The old man’s withdrawal into that oblivion called retirement started with the mandatory golf games and the obligatory lunches with old cronies. Invitations to school reunions never ceased. But each of these activities left him with a sense of futility. He continued to feel irrelevant.

Then one day the old man came across a copy of “The Stranger”. Camus’ first line, Mother died today, almost sucked the air out of his lungs. He was unable to explain why such a simple sentence should have such visceral power. Nor could he explain why the novel’s language made such an impact on his soul. However, he did realize how much he had sacrificed, and a new thirst for meaningful artistic discourse began to develop deep within the core of his being.

He gradually began to reinvent himself. Perhaps a better way to say it is that he began to revert to his first true passion. After all, his hidden desire had always been the serious reading of literature and philosophy. But somehow the deeply imbedded anger of that almost forgotten Saturday had constantly steered him away from a life of reflective scholarship and into a career of social activism.

After “The Stranger” came “The Plague”, then Sartre. For more than a year he revisited his undergraduate reading list. Aeschylus, Euripides, Homer, Tacitus, Thucydides, Kant, Hegel, Hobbes, Mills, Locke, Montaigne, Dante, Machiavelli.

The old man continued his transformation by immersing himself in Twentieth Century fiction. Perchance, it was Somerset Maughn’s portrayal of a successful banker who abandons everything for his art in the “Moon and Six Pence”, or maybe it was Dylan Thomas’ poem “Do Not Go Gentle Into That Good Night”, whatever the reason, the old man’s creative spirit that for so many years had been buried somewhere in his soul, began to stir, and the idea of writing his own story started taking shape in his heart.

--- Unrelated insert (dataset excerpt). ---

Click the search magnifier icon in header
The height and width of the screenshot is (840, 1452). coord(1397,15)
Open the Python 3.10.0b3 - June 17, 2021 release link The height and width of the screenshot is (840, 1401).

He was not, nor did he ever consider himself, a writer of fiction. But, he was willing to learn a new skill. After a few casual and fruitless attempts at story telling he decided to join a workshop for creative writers. He had nothing to lose except his ego, and at his age there was very little need of ego.

Thus, each Monday evening, he has been climbing those twenty-six steps and entering the rooms from which he was so long ago barred. He finally was rewarded with the fulfilled promise of pleasure; perhaps not the anticipated pleasure of an adolescent, but the more lasting pleasure that accompanies a two-hour feast of writing and discourse. 

And so, the old man has promised the shy boy of long ago, that they will “not go gentle into that good night”, but together they will, in Dylan Thomas’ powerful poetic words, “Rage, rage, against the dying of the light.”